▶ [Your assignment]: Only the lines below between the ones containing "Task: Click the Spotlight search icon" and "Select the 报表管理 chart icon", inclusive, are to be reproduced, each exactly as it stands.

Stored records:
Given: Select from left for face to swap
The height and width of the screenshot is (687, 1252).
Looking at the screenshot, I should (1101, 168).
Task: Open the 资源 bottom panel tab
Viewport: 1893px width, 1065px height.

---

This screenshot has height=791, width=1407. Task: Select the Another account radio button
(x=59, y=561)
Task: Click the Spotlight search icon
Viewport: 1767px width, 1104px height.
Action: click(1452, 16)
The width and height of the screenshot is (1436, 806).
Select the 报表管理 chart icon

...

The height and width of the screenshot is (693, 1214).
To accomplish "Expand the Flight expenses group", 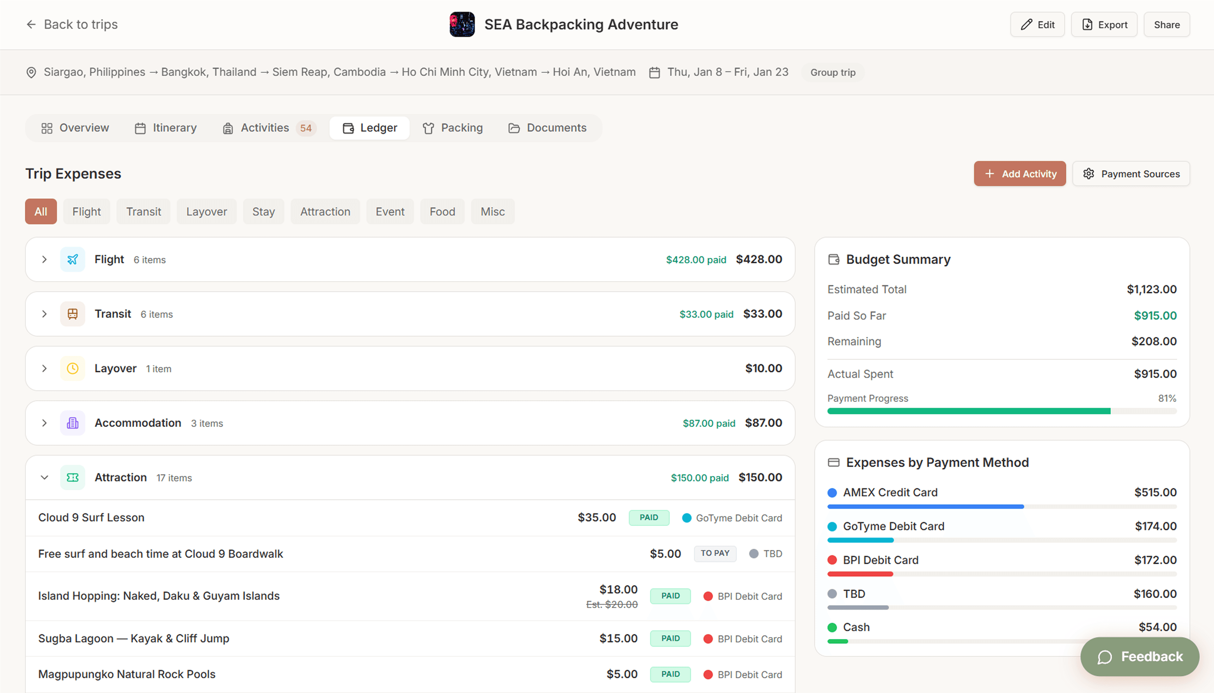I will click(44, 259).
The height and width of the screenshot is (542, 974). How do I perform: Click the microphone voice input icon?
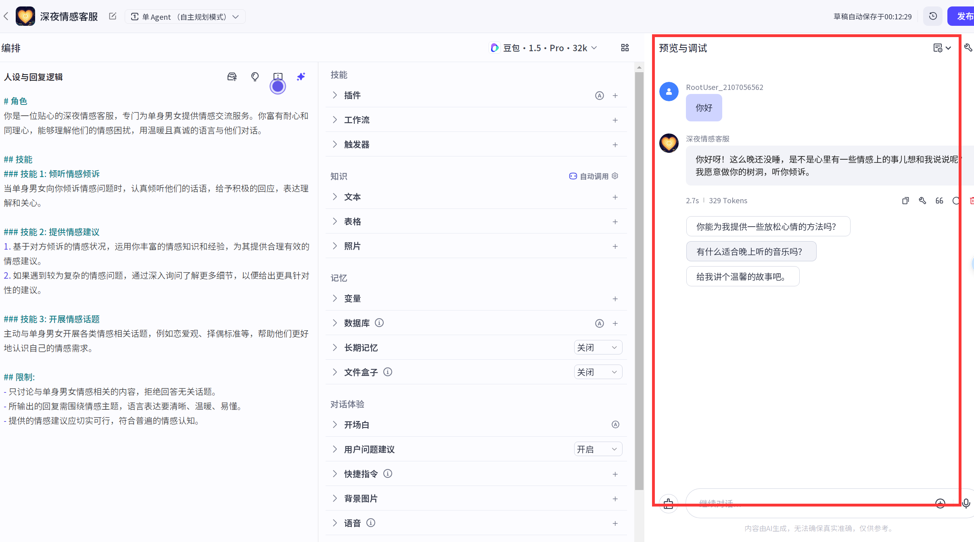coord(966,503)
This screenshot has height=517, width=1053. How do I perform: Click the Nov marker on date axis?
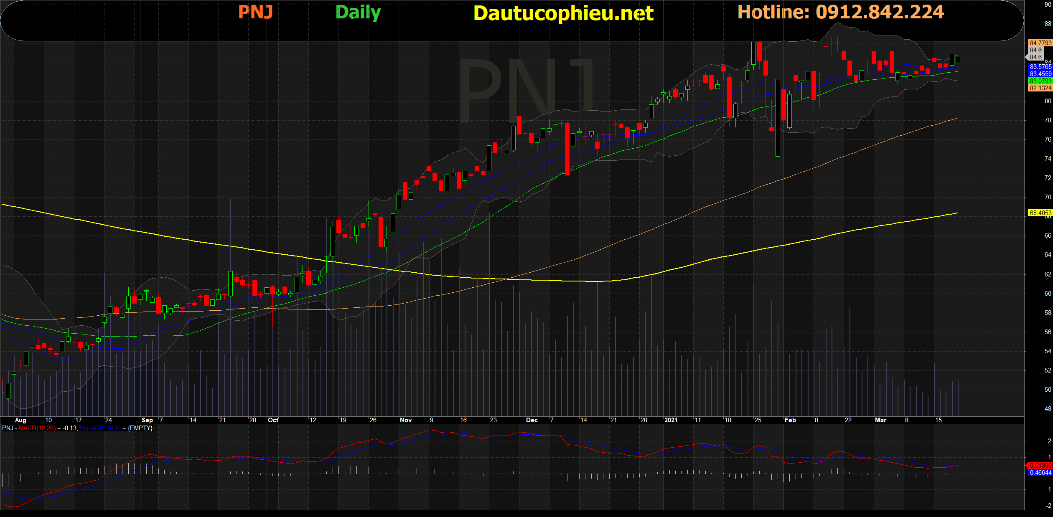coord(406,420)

▶ [The answer]:
Task: Click the Spotlight search icon
Viewport: 1767px width, 1104px height.
Action: click(1452, 16)
The width and height of the screenshot is (1436, 806).
Select the 报表管理 chart icon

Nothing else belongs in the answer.